• [WORK TO BE COMPLETED]: Output exactly the lines from the line that has "Task: Click the Rakuten logo" through the last line of the data below, with no pictures.

▼

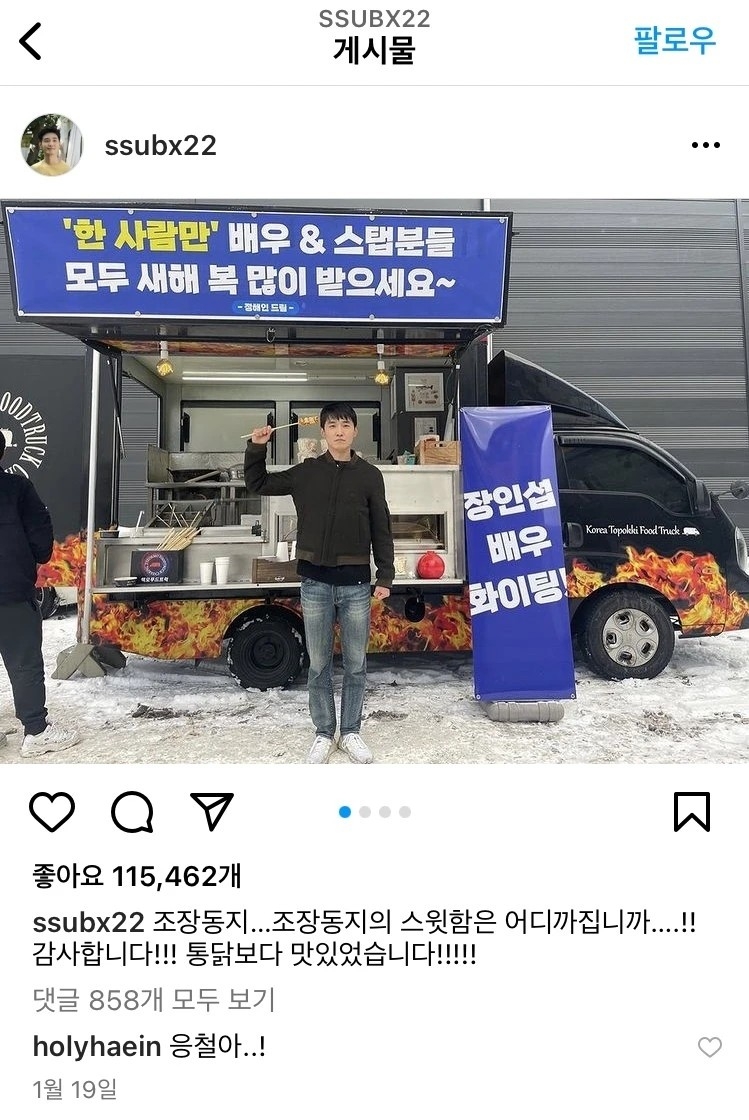
Task: Tap the ssubx22 profile picture
Action: coord(51,145)
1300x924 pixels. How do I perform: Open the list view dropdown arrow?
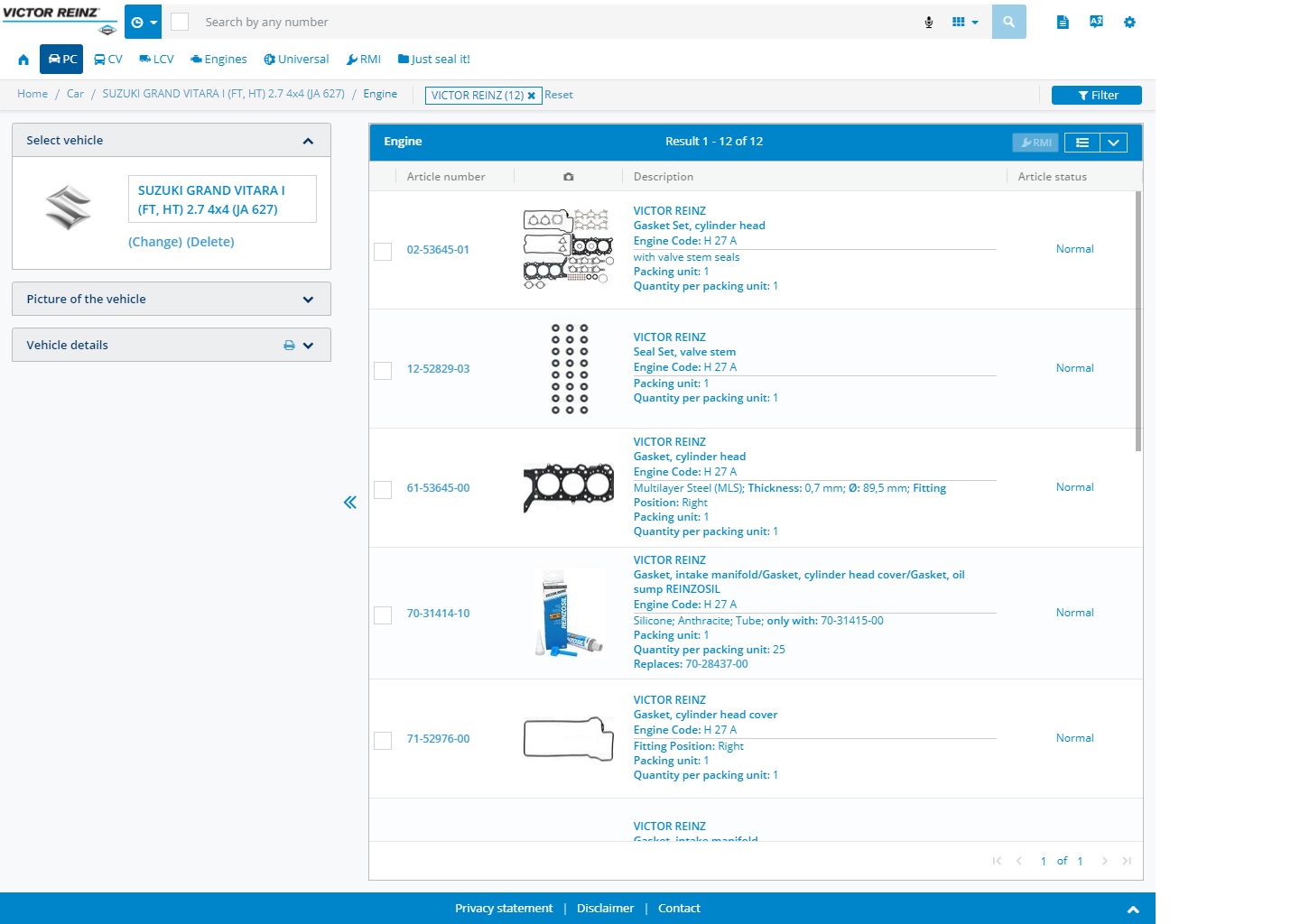click(x=1113, y=143)
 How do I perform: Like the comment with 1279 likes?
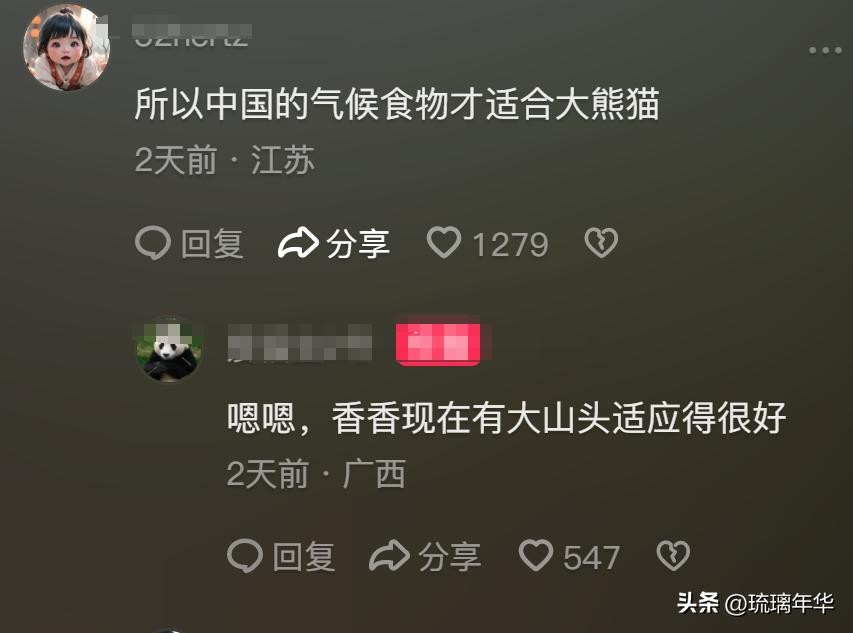click(444, 243)

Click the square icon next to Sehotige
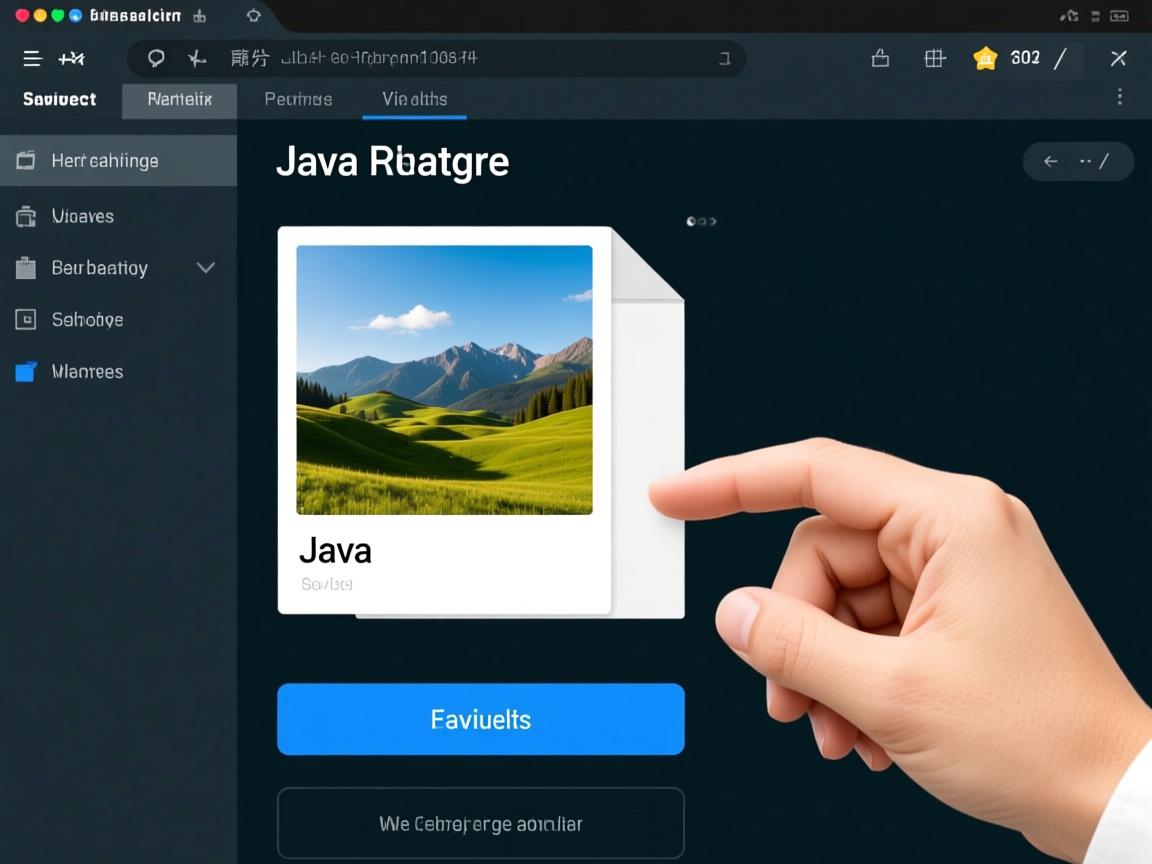coord(25,319)
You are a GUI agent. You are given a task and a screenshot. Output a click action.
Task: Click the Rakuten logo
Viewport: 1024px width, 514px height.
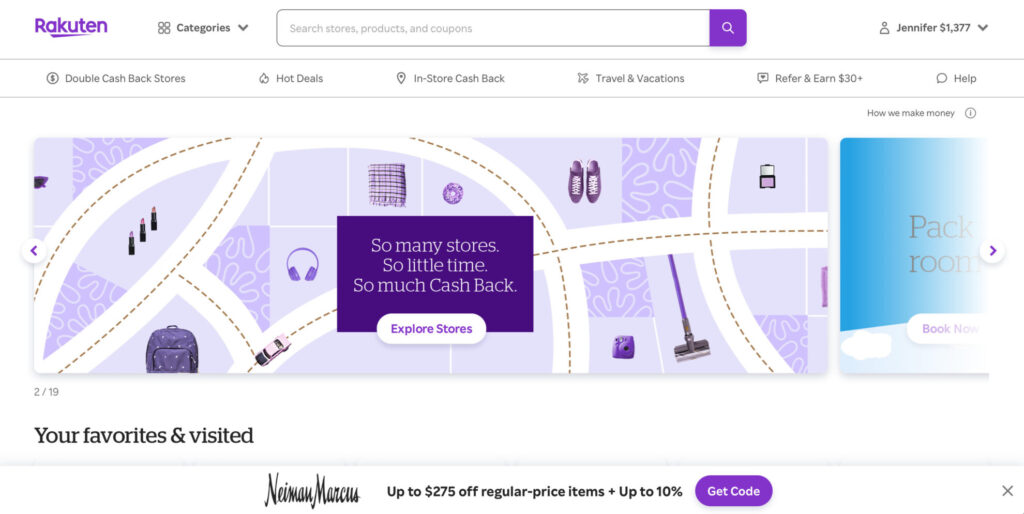click(x=71, y=27)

▲

• [ANSWER BELOW]:
Task: Click the Rakuten logo
Viewport: 1024px width, 514px height.
click(x=71, y=27)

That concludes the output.